Matt Taibbi:

Substack is under attack again. The crusade is led by a site contributor, Jonathan Katz, whose style might be characterized as embittered-conventional, i.e. toting the same opinions as every mainstream editorialist, only angrier about it. There’s been more of this genre on offer here as staff positions for talking-point-spouters dry up in legacy shops, but hey, it’s a free country. If you want braying about fascism, Tucker Carlson, Elon Musk, the lab leak theory, and other #Resistance horrors you’d hear about if you just left MSNBC on in a corner — or feel deprived of headlines like “What Ron DeSantis and a Norwegian mass murderer have in common” — Substack’s got you covered. It’s not my idea of what alternative media’s for, but fortunately, nobody asked me. Why should I care what other people read?
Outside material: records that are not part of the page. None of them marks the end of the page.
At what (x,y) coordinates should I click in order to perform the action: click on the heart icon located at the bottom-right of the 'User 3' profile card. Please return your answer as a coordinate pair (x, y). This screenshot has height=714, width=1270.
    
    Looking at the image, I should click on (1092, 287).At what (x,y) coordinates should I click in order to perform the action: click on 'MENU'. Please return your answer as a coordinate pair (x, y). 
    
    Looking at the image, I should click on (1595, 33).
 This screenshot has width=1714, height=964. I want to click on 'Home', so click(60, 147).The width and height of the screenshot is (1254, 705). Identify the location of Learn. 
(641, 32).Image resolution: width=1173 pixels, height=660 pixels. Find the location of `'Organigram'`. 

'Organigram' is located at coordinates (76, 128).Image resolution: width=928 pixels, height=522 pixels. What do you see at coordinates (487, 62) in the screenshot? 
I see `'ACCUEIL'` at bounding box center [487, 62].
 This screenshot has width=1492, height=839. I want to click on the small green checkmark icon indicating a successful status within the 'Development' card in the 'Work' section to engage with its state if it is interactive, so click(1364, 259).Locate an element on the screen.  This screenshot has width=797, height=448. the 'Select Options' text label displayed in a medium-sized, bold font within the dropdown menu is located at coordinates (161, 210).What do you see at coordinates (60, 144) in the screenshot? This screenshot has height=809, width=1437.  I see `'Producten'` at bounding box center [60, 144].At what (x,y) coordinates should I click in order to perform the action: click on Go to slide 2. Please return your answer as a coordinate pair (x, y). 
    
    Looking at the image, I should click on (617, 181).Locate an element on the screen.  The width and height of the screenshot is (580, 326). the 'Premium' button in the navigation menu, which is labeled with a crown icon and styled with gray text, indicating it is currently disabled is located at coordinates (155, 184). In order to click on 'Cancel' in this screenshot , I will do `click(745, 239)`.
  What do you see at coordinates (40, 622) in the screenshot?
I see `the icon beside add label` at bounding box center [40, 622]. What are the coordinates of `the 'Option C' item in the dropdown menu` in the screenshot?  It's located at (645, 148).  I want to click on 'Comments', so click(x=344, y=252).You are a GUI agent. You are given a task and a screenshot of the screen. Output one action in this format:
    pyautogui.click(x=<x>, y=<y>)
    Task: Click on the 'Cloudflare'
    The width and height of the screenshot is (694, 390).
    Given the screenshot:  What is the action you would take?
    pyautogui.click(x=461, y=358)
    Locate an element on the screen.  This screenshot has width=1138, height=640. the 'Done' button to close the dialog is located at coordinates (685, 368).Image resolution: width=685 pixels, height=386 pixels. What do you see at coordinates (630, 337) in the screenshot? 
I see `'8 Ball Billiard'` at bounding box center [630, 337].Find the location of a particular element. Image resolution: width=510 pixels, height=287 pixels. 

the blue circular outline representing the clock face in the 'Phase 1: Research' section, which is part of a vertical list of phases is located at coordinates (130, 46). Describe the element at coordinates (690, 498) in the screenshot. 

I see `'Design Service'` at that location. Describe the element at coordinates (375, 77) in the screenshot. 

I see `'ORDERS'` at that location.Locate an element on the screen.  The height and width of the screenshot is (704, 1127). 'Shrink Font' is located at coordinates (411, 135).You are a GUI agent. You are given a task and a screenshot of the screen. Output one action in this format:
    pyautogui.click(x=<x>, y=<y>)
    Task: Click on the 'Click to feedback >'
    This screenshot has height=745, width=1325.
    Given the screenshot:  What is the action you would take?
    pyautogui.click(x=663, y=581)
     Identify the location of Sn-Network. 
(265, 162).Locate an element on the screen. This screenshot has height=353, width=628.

Katz does. Though this site is a true content free-for-all, where you can find everything from serialized graphic novels to Portuguese “dark storytelling” to bagel bites recipes, a microcosm of the old Internet where the randomness of being able to hop from Bigfoot to Buddhism is a key part of the free vibe, Katz believes he’s detected a malicious pattern. He aims to put a stop to it, by deplatforming Substack contributors he doesn’t like. A group letter is being organized, demanding action, following Katz’s stern argument in the Atlantic, “Substack Has a Nazi Problem.”

As an aside: a big reason people read Substack is because of the terribleness of magazines like The Atlantic, which is edited by a guy, Jeffrey Goldberg, who won a pile of awards for blowing the WMD story in spectacular fashion for years on end, making him a walking, talking symbol of the failing-upward dynamic in corporate media. If that magazine wants people to read Substack less, it might consider not filling its pages with exposés about the Alfa Server fantasies or plaintive defenses of the Steele dossier or other transparent propaganda, instead of demanding deplatforming here.